> [Document section]:
In the 1930s a big barn was built at our Issaquah Valley Dairy and a huge barn dance was held there with dancing and food enjoyed by most of the town. Another dance hall was the Shake Roof located just up the road a little from my house at 8020 Renton-Issaquah Road SE. It was built from cedar shakes and was a popular place until it burned down. Fred Case built and operated it.
Lots of dances were held there.
I remember the Monohon Mill burning down.
My dad had a farm and delivered milk in town, High Point and Preston. He started delivering milk to the coal mines. When he lived on Pickering Hill and worked at the mine. He put cans of milk on the buggy and took it by horse. Then he sent the horse home by itself and Mama washed the milk cans and fed the horse. Finally he delivered with a truck and then 2 trucks and the family moved to the Gordon Prentiss place and Issaquah Valley Diary was formed. All 9 kids worked on the farm and I milked cows from age 11. When my husband later asked my dad for my hand in marriage my dad said, “You are getting my best milker!” I was 21 then.
Dad brought us to Seattle when we were 14 and my sister and I were scared to death of the city. We spent most of our time walking around and around the block where the Bon Marche was. Dad was at a milk shippers meeting and we were afraid he wouldn’t find us. Later when I was older I went to Seattle with Reda Pickering and we went to dances. You drove the Sunset Highway and went through Renton.
I didn’t drive so it didn’t make much difference.
We bought a 1928 Ford from Hepler.
My husband Clem belonged to the Sportsman Club. He built a big pen in our back yard and we raised pheasants and a few Golden Pheasants. When they were grown the game department boxed them up and took them to various parts of the state to “plant” them for hunting season.
He worked for them as a game warden for a while and helped organize the turkey shoots at the clubhouse too.
I went to dances there.
We danced there and went to dinners cooked by Grange members. Clif and Loretta Lewis did a lot of cooking there.

> [Given problem]:
Copy word for word the part of the Issaquah recollections between "Dad brought us" and "the clubhouse too.", inclusive. The lines that come next aren't needed.

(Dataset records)
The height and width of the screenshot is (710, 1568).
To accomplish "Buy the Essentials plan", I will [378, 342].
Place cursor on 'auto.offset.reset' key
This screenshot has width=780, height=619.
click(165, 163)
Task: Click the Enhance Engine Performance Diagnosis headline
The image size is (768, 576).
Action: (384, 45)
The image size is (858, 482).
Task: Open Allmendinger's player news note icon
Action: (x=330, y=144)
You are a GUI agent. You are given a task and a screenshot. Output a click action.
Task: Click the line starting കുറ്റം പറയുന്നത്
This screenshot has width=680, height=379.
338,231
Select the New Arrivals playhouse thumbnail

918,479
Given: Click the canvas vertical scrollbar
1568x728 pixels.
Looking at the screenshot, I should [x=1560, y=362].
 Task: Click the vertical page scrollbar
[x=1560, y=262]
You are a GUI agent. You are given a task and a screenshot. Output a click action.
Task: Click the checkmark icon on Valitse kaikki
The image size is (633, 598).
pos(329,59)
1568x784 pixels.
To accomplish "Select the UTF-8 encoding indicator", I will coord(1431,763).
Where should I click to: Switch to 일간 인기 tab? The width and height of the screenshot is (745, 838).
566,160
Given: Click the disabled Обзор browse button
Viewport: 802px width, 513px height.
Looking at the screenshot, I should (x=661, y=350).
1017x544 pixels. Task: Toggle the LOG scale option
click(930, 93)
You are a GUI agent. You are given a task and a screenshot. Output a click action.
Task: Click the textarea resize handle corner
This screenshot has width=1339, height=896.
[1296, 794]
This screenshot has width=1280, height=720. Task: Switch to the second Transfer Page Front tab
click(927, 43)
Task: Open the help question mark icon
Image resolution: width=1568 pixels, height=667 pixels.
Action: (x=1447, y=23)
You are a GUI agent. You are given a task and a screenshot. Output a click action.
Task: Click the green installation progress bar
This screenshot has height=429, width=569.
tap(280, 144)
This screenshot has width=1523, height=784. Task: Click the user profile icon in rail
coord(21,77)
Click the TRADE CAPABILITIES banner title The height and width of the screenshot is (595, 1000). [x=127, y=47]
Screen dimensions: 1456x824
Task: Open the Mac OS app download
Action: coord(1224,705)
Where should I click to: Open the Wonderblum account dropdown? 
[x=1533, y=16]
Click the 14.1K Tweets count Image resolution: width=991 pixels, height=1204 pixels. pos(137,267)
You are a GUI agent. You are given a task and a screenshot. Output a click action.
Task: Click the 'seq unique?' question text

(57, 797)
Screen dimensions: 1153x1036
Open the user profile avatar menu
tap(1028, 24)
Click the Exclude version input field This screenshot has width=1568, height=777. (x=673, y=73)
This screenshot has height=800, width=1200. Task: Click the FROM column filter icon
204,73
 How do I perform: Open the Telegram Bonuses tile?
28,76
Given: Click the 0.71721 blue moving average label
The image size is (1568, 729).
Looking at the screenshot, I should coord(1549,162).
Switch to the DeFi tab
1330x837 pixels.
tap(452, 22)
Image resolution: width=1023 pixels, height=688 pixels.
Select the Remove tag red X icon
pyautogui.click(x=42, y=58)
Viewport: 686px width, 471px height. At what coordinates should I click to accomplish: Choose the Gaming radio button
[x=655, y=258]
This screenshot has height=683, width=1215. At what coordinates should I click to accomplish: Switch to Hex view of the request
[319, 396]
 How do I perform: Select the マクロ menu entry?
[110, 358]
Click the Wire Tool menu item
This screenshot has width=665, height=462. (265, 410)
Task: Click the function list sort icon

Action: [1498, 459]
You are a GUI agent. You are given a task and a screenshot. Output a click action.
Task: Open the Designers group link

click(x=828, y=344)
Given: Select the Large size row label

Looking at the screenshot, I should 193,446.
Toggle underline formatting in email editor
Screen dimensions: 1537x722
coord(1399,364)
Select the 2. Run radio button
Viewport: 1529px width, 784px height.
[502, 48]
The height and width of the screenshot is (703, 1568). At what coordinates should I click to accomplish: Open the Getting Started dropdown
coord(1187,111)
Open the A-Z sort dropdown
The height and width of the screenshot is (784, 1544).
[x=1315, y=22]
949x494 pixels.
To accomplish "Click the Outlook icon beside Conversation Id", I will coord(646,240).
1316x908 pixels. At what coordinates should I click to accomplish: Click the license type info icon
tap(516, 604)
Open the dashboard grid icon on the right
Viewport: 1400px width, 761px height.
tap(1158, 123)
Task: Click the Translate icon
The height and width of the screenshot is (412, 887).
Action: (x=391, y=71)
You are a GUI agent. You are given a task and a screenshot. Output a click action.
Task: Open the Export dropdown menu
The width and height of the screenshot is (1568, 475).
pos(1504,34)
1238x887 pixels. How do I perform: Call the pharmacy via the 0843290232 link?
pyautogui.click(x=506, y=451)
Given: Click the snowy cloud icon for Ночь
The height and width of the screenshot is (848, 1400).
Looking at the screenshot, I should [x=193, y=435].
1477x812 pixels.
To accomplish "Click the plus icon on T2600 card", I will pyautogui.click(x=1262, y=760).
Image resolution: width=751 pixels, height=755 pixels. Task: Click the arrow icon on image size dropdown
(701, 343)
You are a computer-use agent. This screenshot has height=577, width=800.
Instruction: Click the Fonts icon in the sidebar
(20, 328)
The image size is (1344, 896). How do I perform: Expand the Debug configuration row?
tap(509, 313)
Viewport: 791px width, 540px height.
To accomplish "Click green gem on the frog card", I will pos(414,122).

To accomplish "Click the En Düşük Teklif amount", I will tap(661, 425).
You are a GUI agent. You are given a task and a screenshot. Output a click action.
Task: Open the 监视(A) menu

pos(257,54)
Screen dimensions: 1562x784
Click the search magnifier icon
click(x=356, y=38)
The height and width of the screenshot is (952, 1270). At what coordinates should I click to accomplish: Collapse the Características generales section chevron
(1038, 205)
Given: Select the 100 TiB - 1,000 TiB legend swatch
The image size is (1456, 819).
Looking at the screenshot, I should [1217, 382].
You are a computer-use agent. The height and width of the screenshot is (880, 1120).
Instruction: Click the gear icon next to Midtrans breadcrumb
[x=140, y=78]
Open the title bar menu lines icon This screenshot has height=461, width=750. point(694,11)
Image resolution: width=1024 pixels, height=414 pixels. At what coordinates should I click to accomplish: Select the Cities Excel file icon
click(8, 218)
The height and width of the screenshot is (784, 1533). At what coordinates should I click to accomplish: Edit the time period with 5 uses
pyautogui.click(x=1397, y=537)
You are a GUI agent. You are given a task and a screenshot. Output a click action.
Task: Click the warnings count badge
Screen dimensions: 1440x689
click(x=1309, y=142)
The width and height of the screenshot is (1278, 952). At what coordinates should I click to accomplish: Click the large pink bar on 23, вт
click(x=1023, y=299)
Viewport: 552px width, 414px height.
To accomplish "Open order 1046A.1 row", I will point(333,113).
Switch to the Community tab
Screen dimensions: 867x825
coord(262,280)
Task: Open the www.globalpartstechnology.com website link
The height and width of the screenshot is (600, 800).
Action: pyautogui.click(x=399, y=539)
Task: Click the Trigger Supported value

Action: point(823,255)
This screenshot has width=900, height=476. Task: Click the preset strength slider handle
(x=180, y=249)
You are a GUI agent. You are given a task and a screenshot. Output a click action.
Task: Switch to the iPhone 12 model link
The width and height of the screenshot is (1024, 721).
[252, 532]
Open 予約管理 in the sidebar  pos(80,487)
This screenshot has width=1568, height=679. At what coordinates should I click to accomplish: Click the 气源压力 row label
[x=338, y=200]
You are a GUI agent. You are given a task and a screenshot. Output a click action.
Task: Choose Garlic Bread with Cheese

> [Solution to this task]:
Dad brought us to Seattle when we were 14 and my sister and I were scared to death of the city. We spent most of our time walking around and around the block where the Bon Marche was. Dad was at a milk shippers meeting and we were afraid he wouldn’t find us. Later when I was older I went to Seattle with Reda Pickering and we went to dances. You drove the Sunset Highway and went through Renton.
I didn’t drive so it didn’t make much difference.
We bought a 1928 Ford from Hepler.
My husband Clem belonged to the Sportsman Club. He built a big pen in our back yard and we raised pheasants and a few Golden Pheasants. When they were grown the game department boxed them up and took them to various parts of the state to “plant” them for hunting season.
He worked for them as a game warden for a while and helped organize the turkey shoots at the clubhouse too.